Analisis: Kebijakan KPK yang Diusung Prabowo Picu Kekhawatiran Legitimasi – Akademisi
Analisis: Kebijakan KPK yang Diusung Prabowo Picu Kekhawatiran Legitimasi – Akademisi
Keputusan Presiden Prabowo Subianto untuk melanjutkan seleksi terhadap 10 calon pimpinan Komisi Pemberantasan Korupsi (KPK) yang dicalonkan pada minggu-minggu terakhir masa jabatan mantan presiden Joko “Jokowi” Widodo telah memicu kekhawatiran mengenai legitimasi calon pemimpin komisi tersebut di masa depan.
Putusan Mahkamah Konstitusi tahun 2022 menegaskan bahwa kewenangan memilih pimpinan KPK berada di tangan presiden petahana, namun Prabowo memilih untuk tidak mengubah daftar calon akhir. DPR akan mewawancarai 10 calon tersebut sebelum memilih lima di antaranya sebagai pimpinan KPK masa jabatan 2024-2029.
Seruan kepada Prabowo untuk memulai kembali proses seleksi diprakarsai oleh Boyamin Sulaiman, koordinator Masyarakat Anti Korupsi Indonesia (MAKI), yang memperingatkan potensi konsekuensi hukum jika DPR melanjutkan pemilihan Jokowi. Mengutip Putusan Mahkamah Konstitusi Nomor 112/PUU-XX/2022, Boyamin menegaskan Jokowi tidak punya kewenangan membentuk panitia seleksi, apalagi menyerahkannya ke DPR untuk dibahas.
Hal serupa juga disuarakan oleh mantan Ketua KPK Abraham Samad, dan mendesak Prabowo untuk membentuk panitia seleksi baru dan memulai prosesnya dari awal, mengingat masih ada waktu untuk melakukannya.
Menteri Koordinator Hukum, Hak Asasi Manusia, Imigrasi, dan Pemasyarakatan Yusril Ihza Mahendra sudah bertemu dengan pimpinan KPK petahana Nawawi Pomolango, Nurul Ghufron, dan Johanis Tanak untuk menyampaikan keputusan Prabowo mempertahankan 10 calon yang diajukan Jokowi ke DPR.

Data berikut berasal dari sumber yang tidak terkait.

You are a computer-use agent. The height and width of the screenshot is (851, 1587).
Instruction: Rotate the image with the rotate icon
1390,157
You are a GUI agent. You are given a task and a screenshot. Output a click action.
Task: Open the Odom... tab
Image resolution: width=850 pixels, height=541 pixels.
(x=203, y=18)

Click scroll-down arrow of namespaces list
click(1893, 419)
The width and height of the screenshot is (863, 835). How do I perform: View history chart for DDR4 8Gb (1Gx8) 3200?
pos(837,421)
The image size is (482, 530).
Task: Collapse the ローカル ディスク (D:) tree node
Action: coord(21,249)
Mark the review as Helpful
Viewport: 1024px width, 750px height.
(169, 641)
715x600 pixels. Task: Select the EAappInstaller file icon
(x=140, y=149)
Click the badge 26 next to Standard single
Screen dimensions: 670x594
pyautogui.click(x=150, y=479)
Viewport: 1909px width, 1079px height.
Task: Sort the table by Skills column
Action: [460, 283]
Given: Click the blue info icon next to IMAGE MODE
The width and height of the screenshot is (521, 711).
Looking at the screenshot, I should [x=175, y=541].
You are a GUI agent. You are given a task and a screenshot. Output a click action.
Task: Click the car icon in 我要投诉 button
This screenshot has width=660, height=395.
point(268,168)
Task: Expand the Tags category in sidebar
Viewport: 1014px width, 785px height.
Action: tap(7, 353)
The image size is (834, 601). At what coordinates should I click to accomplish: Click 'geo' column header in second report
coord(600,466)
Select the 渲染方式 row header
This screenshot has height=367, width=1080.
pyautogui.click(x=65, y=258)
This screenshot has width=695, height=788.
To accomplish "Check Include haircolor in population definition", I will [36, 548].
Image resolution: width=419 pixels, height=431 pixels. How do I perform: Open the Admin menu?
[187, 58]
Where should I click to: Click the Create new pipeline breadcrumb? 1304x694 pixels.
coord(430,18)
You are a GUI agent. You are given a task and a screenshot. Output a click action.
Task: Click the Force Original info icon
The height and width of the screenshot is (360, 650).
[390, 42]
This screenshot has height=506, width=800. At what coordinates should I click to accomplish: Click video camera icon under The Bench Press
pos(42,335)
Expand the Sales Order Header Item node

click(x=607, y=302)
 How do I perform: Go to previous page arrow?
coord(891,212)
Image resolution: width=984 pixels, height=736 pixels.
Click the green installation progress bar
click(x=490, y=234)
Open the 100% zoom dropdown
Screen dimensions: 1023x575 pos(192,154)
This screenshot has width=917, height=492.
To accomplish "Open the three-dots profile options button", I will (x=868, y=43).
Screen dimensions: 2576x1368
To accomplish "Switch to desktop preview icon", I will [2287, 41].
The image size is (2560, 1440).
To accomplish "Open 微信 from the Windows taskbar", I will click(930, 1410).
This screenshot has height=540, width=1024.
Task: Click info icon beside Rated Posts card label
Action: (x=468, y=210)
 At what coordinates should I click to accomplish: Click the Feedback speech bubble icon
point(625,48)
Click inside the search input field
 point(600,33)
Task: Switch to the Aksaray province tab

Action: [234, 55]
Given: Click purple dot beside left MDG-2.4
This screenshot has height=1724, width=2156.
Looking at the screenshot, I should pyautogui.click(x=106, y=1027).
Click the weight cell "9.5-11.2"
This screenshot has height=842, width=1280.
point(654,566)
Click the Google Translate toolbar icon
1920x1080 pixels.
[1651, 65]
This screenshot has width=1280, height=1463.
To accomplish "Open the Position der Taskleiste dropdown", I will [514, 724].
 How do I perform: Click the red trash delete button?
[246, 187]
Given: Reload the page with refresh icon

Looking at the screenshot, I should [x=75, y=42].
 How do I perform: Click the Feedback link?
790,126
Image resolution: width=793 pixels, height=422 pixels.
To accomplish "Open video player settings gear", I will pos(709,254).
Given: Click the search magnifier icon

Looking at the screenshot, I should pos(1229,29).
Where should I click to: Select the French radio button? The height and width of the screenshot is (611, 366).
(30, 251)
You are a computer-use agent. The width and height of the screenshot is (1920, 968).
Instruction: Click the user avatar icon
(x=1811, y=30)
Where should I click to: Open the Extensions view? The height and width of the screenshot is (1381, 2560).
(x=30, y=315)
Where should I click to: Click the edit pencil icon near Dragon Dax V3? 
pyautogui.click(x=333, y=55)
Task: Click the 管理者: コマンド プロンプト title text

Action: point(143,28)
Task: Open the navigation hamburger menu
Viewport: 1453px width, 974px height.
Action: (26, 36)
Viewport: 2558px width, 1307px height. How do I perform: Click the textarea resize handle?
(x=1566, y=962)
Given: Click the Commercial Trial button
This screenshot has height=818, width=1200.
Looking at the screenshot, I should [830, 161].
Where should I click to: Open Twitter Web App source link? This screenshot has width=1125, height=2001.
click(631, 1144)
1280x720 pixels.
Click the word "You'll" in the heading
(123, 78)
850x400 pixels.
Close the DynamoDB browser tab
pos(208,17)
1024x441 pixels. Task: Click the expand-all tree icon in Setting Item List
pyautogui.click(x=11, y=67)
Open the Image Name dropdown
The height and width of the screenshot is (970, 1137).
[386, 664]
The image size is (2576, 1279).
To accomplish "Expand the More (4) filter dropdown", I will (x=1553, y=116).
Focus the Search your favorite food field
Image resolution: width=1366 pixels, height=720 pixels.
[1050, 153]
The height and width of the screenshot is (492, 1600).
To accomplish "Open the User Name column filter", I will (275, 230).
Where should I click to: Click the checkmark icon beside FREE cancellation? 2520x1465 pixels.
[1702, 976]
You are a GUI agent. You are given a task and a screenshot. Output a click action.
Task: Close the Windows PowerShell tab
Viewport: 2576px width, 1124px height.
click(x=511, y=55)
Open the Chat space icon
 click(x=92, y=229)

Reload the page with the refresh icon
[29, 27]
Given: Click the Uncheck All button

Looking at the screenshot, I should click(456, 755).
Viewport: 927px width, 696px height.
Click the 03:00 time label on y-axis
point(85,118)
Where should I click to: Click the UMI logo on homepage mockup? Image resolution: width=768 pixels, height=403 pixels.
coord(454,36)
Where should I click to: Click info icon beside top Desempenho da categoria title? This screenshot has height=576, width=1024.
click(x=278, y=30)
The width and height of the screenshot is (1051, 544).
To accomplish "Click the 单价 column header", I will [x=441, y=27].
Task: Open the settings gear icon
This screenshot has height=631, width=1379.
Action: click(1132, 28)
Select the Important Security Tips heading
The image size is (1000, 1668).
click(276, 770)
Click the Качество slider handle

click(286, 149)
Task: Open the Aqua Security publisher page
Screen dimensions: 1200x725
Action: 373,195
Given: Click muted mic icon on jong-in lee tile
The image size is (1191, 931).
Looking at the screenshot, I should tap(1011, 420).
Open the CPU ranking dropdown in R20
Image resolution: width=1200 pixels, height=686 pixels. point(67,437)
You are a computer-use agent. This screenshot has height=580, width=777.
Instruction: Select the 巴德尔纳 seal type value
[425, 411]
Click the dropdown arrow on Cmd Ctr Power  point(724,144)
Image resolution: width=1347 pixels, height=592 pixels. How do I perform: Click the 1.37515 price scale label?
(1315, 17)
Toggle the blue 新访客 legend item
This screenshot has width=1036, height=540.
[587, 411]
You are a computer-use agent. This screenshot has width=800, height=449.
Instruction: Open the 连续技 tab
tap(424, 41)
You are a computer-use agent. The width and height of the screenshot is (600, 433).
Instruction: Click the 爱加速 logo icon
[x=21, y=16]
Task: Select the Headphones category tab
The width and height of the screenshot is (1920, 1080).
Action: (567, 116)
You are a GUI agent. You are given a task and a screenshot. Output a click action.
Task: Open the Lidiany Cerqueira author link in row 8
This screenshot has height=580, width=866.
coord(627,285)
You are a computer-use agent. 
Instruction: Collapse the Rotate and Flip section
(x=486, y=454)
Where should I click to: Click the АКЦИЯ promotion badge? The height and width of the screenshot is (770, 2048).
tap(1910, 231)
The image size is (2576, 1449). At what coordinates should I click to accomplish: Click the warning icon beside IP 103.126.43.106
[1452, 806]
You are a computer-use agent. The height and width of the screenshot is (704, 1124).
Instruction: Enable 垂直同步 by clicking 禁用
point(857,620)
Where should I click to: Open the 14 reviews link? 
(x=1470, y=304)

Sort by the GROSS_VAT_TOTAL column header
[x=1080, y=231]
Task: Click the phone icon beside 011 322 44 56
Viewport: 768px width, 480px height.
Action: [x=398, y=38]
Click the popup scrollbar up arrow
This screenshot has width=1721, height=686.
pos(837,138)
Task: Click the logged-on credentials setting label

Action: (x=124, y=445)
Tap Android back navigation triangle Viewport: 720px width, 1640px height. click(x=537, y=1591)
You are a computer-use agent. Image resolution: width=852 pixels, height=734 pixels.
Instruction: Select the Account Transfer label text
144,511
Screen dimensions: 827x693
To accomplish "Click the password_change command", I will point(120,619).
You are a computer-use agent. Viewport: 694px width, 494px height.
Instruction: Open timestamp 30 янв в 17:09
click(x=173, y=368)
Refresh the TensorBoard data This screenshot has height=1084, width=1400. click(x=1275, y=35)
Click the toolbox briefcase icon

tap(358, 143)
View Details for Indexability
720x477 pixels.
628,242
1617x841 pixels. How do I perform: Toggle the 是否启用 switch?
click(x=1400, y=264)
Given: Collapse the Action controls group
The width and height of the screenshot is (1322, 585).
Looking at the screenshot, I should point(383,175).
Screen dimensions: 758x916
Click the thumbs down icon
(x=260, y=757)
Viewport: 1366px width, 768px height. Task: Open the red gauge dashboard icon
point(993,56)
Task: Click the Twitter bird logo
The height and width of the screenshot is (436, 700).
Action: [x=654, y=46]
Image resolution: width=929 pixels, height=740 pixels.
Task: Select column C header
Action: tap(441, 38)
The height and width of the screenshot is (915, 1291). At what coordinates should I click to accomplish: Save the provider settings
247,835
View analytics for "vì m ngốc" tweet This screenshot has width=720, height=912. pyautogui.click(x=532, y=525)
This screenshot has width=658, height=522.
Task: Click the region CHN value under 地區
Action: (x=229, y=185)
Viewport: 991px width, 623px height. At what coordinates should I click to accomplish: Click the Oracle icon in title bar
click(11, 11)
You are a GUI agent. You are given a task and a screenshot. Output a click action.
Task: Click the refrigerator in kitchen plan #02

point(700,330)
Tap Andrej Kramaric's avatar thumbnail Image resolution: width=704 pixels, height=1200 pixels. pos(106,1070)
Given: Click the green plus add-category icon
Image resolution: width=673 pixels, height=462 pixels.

Yusril mengatakan, keputusan pemerintah tersebut berdasarkan Pasal 30 UU KPK yang mengamanatkan proses seleksi dimulai enam bulan sebelum masa jabatan kepemimpinan saat ini berakhir pada 20 Desember 2024. Ia juga menegaskan, pemerintah mempertimbangkan putusan Mahkamah Konstitusi yang memberikan satu kesempatan kepada Presiden untuk mengajukan calon pimpinan KPK ke DPR.
Yusril beralasan, keputusan yang diambil Prabowo adalah sebuah keseimbangan, memastikan hukum dan putusan Mahkamah Konstitusi ditegakkan.